05 — Azure Well-Architected Framework & Cloud Adoption Framework

Based on Microsoft Learn modules: Azure Well-Architected Framework Introduction & Cloud Adoption Framework Introduction 📁 ← Back to Home


🏛️ Part 1: Azure Well-Architected Framework (WAF)

Five Pillars Overview

graph TD
    WAF["🏛️ Azure Well-Architected Framework"]

    WAF --> REL["🛡️ Reliability\n———————\nSLA targets\nRedundancy\nFault tolerance\nDisaster recovery"]
    WAF --> SEC["🔒 Security\n———————\nZero Trust\nIdentity\nData protection\nNetwork security"]
    WAF --> COST["💰 Cost Optimisation\n———————\nRight-sizing\nReservations\nWaste elimination\nFinOps"]
    WAF --> OPS["⚙️ Operational Excellence\n———————\nIaC (Bicep/Terraform)\nCI/CD\nMonitoring\nIncident management"]
    WAF --> PERF["⚡ Performance Efficiency\n———————\nScaling\nCaching\nPartitioning\nPerformance testing"]
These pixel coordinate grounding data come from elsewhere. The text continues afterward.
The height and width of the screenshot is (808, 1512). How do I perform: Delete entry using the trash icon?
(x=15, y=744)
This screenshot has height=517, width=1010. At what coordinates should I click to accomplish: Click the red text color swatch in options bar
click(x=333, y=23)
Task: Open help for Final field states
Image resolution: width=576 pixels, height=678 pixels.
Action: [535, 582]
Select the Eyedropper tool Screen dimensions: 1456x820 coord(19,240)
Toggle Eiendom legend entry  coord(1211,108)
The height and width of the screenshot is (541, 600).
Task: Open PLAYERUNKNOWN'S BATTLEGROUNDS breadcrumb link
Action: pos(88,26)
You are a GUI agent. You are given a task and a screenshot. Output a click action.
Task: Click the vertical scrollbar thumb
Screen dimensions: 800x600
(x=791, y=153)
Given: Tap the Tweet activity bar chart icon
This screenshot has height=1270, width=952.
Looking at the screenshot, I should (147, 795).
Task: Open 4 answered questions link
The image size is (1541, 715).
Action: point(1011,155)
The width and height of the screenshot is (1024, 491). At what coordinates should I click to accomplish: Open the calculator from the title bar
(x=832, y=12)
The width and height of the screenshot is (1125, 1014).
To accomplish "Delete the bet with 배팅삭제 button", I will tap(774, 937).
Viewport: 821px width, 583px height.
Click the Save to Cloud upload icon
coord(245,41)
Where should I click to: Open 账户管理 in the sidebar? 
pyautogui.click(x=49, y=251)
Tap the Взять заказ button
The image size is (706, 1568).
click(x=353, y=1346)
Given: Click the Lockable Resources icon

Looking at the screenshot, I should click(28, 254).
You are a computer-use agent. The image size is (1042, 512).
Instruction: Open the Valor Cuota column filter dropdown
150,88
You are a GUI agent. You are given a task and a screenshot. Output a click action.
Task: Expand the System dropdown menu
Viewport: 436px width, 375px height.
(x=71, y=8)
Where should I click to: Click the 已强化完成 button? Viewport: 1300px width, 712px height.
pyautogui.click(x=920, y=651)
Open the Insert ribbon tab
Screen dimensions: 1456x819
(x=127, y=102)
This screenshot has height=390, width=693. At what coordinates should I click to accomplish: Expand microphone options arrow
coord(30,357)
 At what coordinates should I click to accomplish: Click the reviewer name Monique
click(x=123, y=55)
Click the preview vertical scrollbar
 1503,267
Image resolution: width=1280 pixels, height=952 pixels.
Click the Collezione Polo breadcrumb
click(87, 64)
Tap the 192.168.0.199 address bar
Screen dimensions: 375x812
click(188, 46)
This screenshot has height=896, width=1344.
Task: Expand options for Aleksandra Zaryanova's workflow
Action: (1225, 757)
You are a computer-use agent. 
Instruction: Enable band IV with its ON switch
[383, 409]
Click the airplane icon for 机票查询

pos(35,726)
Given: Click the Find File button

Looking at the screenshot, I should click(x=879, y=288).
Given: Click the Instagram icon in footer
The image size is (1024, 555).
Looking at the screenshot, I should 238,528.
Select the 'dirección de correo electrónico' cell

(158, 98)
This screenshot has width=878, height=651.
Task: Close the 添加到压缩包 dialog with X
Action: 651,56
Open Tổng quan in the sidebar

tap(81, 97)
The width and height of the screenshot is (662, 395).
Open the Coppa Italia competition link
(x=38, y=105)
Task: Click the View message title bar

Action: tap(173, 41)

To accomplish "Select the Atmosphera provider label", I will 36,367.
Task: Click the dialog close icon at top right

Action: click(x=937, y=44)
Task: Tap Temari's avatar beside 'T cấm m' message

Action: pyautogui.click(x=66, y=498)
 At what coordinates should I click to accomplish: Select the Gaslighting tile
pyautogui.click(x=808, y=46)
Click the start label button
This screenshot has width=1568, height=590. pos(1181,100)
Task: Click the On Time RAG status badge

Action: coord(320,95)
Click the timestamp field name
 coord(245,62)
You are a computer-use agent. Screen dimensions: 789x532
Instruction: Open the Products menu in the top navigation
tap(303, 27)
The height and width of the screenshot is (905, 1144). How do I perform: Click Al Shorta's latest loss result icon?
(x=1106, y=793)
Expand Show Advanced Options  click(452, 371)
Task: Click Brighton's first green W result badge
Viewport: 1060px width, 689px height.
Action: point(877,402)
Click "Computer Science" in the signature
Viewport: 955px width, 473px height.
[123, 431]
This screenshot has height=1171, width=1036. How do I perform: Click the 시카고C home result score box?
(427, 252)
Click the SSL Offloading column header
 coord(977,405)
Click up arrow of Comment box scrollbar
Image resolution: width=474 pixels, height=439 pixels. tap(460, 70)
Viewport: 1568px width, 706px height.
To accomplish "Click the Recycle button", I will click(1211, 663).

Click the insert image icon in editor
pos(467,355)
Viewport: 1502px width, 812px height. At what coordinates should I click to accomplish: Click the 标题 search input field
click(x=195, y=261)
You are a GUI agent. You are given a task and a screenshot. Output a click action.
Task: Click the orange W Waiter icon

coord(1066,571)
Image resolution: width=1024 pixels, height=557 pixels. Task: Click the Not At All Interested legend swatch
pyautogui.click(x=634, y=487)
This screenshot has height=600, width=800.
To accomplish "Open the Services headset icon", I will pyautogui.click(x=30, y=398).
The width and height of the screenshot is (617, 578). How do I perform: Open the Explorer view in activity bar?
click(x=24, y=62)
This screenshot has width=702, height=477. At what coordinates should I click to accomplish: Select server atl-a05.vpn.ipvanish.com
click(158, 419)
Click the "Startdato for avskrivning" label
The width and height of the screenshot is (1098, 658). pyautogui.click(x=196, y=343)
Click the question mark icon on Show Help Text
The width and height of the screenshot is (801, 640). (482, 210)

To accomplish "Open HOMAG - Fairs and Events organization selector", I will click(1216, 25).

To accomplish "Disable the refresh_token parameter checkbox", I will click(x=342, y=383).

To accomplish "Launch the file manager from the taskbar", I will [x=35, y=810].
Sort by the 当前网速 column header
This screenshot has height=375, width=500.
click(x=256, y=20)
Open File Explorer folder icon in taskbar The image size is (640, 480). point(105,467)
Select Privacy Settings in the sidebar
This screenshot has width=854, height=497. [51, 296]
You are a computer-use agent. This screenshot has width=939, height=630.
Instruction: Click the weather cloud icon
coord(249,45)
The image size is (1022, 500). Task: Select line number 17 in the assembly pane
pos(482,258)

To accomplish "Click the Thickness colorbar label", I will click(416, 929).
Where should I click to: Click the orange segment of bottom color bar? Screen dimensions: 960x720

Exam Tip 🎯: Many AZ-305 scenario questions can be answered by mapping the scenario to the correct WAF pillar. When in doubt, ask: “which pillar does this requirement address?”


🛡️ Pillar 1: Reliability

Goal: Ensure the workload meets its defined uptime commitments and recovers quickly from failures.

Design Principles

  • 📊 Define reliability targets — establish SLO (Service Level Objectives) before designing
  • 🔁 Use redundancy — eliminate every single point of failure
  • Design for failure — assume components will fail; build self-healing responses
  • 🧪 Test failure modes — chaos engineering, DR drills, game days
  • 📈 Monitor reliability — track error rates, availability, and error budgets

Reliability Patterns

Pattern Problem it Solves Implementation
Retry with backoff Transient failures (e.g., network blip) Exponential backoff + jitter
Circuit Breaker Cascading failures (don’t hammer a failing service) Azure SDK policies, Polly library
Bulkhead One component failure bringing down entire system Separate resource pools per consumer
Health endpoint monitoring Detect failures before users do App Service health probes, AKS liveness probes
Queue-based load levelling Traffic spikes overwhelming a component Service Bus / Storage Queue as buffer
Compensating transaction Undo a failed distributed transaction Saga pattern
Throttling Protect a service from being overwhelmed API Management rate limiting

Exam Caveat ⚠️: When a scenario describes “Service A fails and takes down Service B and C” — the answer involves the Circuit Breaker or Bulkhead pattern.


🔒 Pillar 2: Security

Goal: Protect the workload from attacks, unauthorised access, and data breaches throughout its lifecycle.

Zero Trust Model

graph LR
    ZT["🔐 Zero Trust Principles"]
    ZT --> V["✅ Verify Explicitly\n—————————\nAlways authenticate\nand authorise\nusing all available\ndata points"]
    ZT --> LP["🔽 Use Least Privilege\n—————————\nJust-in-time (PIM)\nJust-enough-access\nRisk-based adaptive\npolicies"]
    ZT --> AB["💥 Assume Breach\n—————————\nMinimise blast radius\nEnd-to-end encryption\nSegment access\nUse analytics to detect"]

Security Layers

Layer Key Services Key Controls
Identity Entra ID, PIM, Conditional Access MFA, passwordless, JIT access
Network perimeter Azure DDoS, Azure Firewall, Front Door WAF, DDoS protection, forced tunnelling
Network VNet, NSG, Private Endpoints Micro-segmentation, deny-by-default NSGs
Compute Defender for Servers, Azure Bastion Patching, vulnerability scanning
Application API Management, Key Vault Secrets management, input validation
Data Storage SSE, TDE, CMK Encryption at rest and in transit
Monitoring Microsoft Sentinel, Defender for Cloud SIEM, threat detection, Secure Score

Azure Key Vault — Tiers

Feature Standard Tier Premium Tier
Secrets
Keys (software-protected)
Keys (HSM-protected)
Certificates
Auto-renewal
FIPS 140-2 Level 2
FIPS 140-2 Level 3 (HSM)
SLA 99.9% 99.9%

Exam Caveats ⚠️:

  • Applications should use Managed Identity to access Key Vault — never store credentials
  • CMK (Customer-Managed Keys) in Key Vault gives you control over encryption keys for Azure services
  • Key Vault Soft Delete is enabled by default (90-day recovery window) and cannot be disabled
  • Key Vault Purge Protection prevents immediate permanent deletion (must wait 90 days)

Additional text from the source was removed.